Octreotide is a potent analog of somatostatin and has anti-proliferative and anti-angiogenic effects in neuroendocrine tumors. Overexpression of somatostatin receptor 2 has been demonstrated at the mRNA level in 90 % MCC [53]. Moreover, a radiolabeled somatostatin analogue containing the active octapeptide of somatostatin (90Y-DOTATOC) induces remission in a metastatic MCC [54]. Furthermore, synchronous use of 177 lutetium-labeled somatostatin analogs and radiosensitizing chemotherapy in a MCC patient with visceral metastasis demonstrates the feasibility of applying this technique in metastatic MCCs. Based on this, a 177Lutetium-DOTA-Octreotate therapy in somatostatin receptor-expressing Neuroendocrine Neoplasms is recruiting patients (http://clinicaltrials.gov/show/NCT01237457).

Conclusion

A hallmark of human cancer is heterogeneity. At the genetic level, cancer is a reflection of the complex series of changes resulting in the activation of oncogenes coupled with inactivation of tumor suppressor genes. However, targeted therapy at the gene level remains a challenge, as there is a distinction between driver mutations that can propel the development of cancer and driver mutations on which the cancer cell continually depends. Moreover, secondary resistance often develops, as observed in melanoma with BRAF inhibition.

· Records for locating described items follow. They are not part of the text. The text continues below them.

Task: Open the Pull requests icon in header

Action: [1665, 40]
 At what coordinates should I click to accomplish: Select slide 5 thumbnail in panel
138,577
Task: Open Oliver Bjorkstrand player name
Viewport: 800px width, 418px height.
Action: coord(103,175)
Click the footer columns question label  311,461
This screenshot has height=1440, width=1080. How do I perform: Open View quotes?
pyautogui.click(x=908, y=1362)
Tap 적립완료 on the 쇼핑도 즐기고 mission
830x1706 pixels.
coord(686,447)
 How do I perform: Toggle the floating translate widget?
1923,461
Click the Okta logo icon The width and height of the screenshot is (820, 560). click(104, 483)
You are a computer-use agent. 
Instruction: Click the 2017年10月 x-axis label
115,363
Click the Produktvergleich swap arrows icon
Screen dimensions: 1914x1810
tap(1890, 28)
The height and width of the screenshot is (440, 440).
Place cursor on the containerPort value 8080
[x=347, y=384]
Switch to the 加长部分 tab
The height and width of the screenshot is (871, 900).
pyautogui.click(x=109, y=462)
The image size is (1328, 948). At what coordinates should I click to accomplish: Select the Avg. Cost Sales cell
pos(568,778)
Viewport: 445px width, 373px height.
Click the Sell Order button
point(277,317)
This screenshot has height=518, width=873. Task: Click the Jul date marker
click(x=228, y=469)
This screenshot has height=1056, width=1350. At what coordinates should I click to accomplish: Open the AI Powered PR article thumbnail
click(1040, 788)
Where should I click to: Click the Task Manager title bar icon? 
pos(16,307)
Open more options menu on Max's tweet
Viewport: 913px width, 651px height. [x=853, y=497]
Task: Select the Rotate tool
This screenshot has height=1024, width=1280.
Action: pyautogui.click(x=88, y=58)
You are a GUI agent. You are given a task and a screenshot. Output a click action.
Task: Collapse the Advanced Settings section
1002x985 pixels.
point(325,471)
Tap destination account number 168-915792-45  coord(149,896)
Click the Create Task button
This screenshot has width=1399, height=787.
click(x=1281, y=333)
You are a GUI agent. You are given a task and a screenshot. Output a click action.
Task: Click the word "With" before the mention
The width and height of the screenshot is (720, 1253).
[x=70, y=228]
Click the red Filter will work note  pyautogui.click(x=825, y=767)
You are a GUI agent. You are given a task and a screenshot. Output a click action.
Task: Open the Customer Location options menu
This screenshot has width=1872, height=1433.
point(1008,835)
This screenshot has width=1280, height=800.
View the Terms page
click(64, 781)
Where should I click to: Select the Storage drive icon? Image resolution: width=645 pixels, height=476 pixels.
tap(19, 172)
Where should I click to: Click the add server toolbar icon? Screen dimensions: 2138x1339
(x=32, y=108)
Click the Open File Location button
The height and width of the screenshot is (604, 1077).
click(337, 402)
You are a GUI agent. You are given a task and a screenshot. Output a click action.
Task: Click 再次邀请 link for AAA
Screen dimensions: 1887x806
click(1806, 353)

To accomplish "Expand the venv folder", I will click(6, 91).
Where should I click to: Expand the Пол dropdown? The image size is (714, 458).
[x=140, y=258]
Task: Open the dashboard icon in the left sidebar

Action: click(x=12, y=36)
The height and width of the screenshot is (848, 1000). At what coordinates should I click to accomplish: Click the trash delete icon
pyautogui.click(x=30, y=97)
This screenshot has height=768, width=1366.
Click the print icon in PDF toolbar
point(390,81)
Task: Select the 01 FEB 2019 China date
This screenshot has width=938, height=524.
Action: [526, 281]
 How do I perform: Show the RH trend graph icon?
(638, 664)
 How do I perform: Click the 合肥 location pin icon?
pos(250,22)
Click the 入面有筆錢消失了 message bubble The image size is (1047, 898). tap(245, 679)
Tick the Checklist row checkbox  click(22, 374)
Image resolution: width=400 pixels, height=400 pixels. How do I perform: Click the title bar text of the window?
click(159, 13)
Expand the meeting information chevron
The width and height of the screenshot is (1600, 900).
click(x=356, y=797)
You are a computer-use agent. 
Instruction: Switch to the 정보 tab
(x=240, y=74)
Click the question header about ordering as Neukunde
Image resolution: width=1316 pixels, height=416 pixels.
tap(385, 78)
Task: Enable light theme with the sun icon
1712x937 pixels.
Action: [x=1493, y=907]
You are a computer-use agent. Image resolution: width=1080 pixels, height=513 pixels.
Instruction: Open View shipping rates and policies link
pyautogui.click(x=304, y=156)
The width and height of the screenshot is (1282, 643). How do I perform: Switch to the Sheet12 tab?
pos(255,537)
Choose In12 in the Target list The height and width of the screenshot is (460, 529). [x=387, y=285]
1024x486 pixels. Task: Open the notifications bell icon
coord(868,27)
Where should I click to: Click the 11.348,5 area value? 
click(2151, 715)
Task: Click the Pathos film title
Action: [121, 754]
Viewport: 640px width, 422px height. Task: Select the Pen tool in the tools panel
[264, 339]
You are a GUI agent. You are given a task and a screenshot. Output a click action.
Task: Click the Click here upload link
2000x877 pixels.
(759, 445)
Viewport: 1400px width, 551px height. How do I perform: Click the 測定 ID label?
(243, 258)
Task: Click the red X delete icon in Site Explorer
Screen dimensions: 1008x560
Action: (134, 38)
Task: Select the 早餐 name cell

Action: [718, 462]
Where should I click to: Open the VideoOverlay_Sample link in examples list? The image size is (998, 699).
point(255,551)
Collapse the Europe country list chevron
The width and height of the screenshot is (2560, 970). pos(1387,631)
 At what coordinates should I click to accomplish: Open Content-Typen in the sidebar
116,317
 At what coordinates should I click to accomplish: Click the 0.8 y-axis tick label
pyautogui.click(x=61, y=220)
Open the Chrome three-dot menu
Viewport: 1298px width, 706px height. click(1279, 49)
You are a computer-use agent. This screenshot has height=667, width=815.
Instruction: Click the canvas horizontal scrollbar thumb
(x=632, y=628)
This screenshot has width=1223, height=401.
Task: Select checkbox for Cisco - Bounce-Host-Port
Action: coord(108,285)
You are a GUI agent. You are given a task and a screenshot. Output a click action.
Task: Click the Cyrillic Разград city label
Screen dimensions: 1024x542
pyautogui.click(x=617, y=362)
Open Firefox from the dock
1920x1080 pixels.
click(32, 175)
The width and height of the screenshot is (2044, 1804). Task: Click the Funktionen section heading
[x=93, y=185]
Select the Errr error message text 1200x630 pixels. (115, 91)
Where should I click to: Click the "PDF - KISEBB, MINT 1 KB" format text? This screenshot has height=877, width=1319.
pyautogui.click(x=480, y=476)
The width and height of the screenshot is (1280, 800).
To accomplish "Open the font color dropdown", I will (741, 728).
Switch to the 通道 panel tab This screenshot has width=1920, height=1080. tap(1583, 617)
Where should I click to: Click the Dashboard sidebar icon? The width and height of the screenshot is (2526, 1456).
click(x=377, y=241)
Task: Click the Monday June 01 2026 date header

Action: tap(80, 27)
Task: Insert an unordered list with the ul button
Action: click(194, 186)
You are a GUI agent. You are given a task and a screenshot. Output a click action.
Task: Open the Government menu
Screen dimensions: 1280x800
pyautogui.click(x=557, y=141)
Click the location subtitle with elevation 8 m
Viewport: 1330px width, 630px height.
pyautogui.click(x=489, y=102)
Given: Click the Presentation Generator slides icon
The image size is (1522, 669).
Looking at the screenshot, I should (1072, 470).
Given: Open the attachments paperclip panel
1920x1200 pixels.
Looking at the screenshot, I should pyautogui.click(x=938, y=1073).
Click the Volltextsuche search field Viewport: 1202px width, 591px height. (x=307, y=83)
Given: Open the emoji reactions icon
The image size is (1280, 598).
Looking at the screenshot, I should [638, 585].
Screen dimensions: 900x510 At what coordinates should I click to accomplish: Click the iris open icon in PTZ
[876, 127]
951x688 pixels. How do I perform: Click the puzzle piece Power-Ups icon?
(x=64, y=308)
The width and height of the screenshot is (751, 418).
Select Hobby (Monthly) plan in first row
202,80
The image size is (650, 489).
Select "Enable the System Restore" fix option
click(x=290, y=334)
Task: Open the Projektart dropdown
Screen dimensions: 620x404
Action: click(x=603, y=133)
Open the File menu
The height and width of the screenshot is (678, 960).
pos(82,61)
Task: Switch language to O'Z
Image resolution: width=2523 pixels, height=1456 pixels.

Given individual variation in the host immune system as manifested by disease outcome, response to therapy and ability to metastasize, combination therapy with immunomodulator becomes crucial. Recent advances in targeted therapy and immunotherapies in the treatment of metastatic melanoma have instigated application of a similar approach to other tumor types, including MCC. Therefore, researchers await Phase I and Phase II studies with great interest for MCC, as there is a great need for improved therapy.